>> START

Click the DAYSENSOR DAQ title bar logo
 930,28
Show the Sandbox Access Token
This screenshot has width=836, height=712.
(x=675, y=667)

>> END
>> START

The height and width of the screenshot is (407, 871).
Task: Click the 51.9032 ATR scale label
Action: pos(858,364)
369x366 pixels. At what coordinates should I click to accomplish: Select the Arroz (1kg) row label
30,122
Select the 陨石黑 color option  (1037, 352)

>> END
>> START

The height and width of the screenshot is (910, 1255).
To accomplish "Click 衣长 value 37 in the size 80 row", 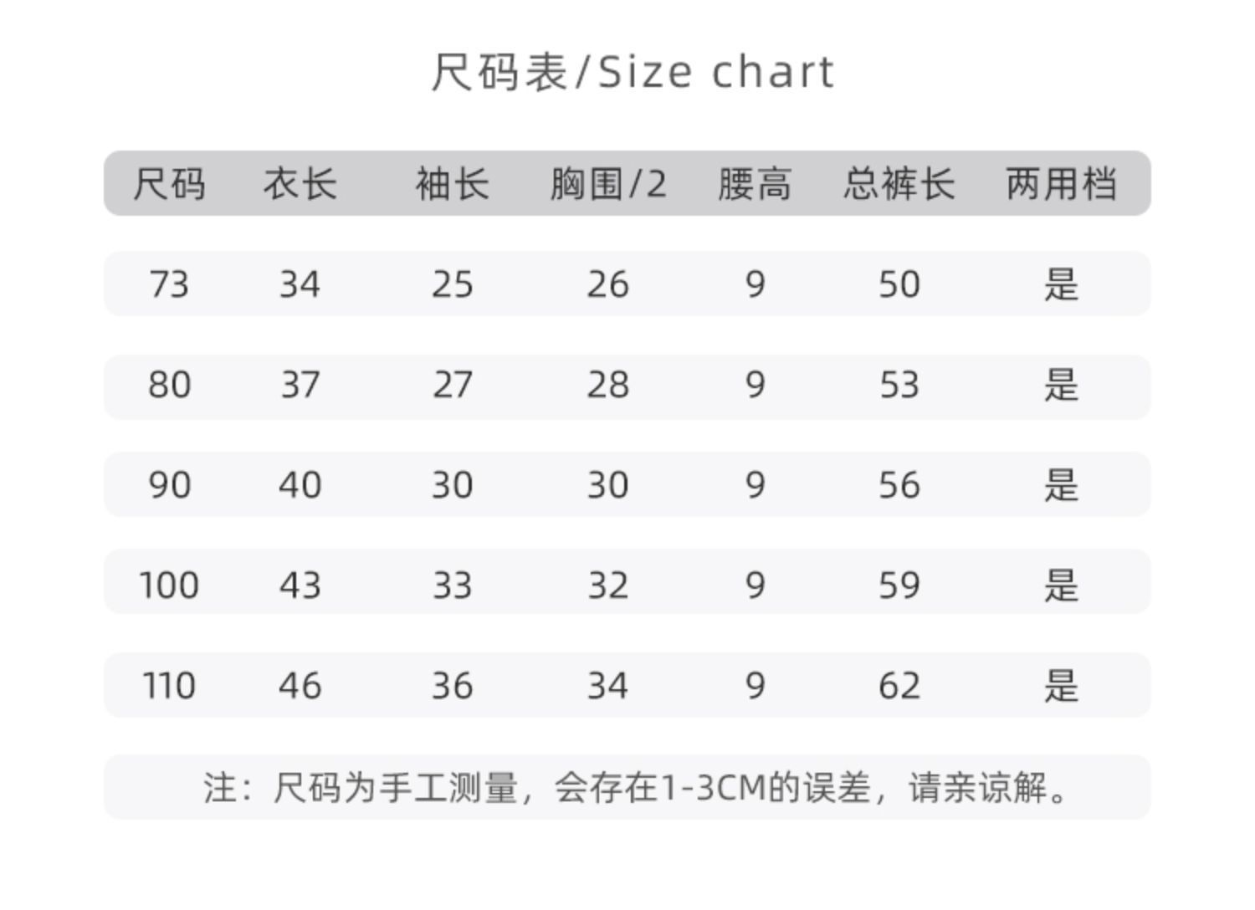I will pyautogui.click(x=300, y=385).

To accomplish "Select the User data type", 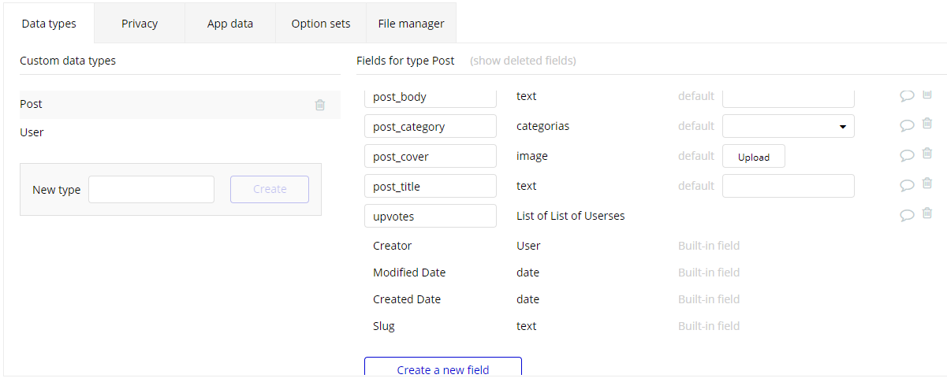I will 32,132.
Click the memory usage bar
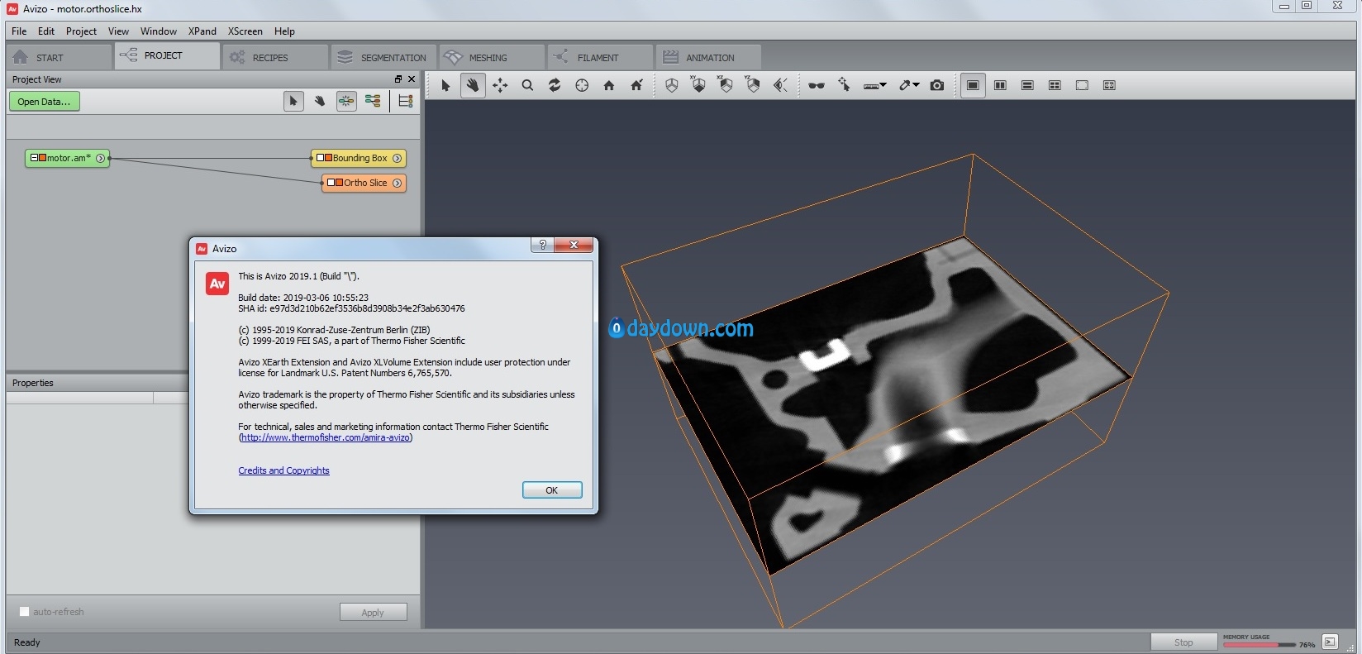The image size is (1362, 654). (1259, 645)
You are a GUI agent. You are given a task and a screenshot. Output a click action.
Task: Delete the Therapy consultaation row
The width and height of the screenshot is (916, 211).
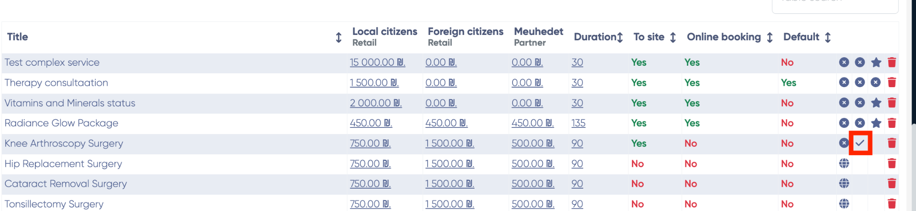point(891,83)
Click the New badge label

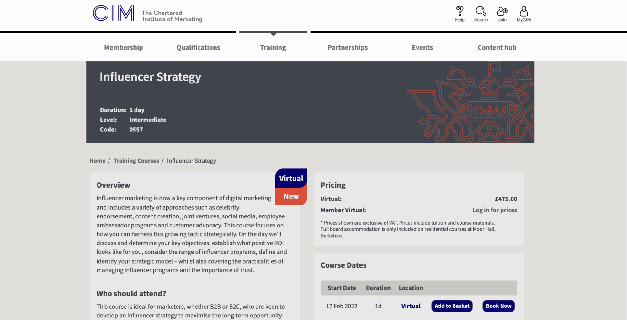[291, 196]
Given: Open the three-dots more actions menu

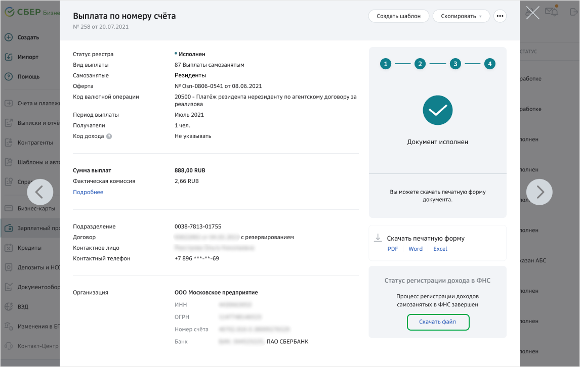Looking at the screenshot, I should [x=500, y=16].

>> END

_DIRECTIONS FOR THIS TASK_: In the records, starting at the line that contains "The height and width of the screenshot is (407, 871)." and stopping after the line that contains "Select the 陨石黑", rename "row label" to "row header". Reproduce only those lines, with nothing else altered.

_RESPONSE_:
The height and width of the screenshot is (407, 871).
Task: Click the 51.9032 ATR scale label
Action: pos(858,364)
369x366 pixels. At what coordinates should I click to accomplish: Select the Arroz (1kg) row header
30,122
Select the 陨石黑 color option  (1037, 352)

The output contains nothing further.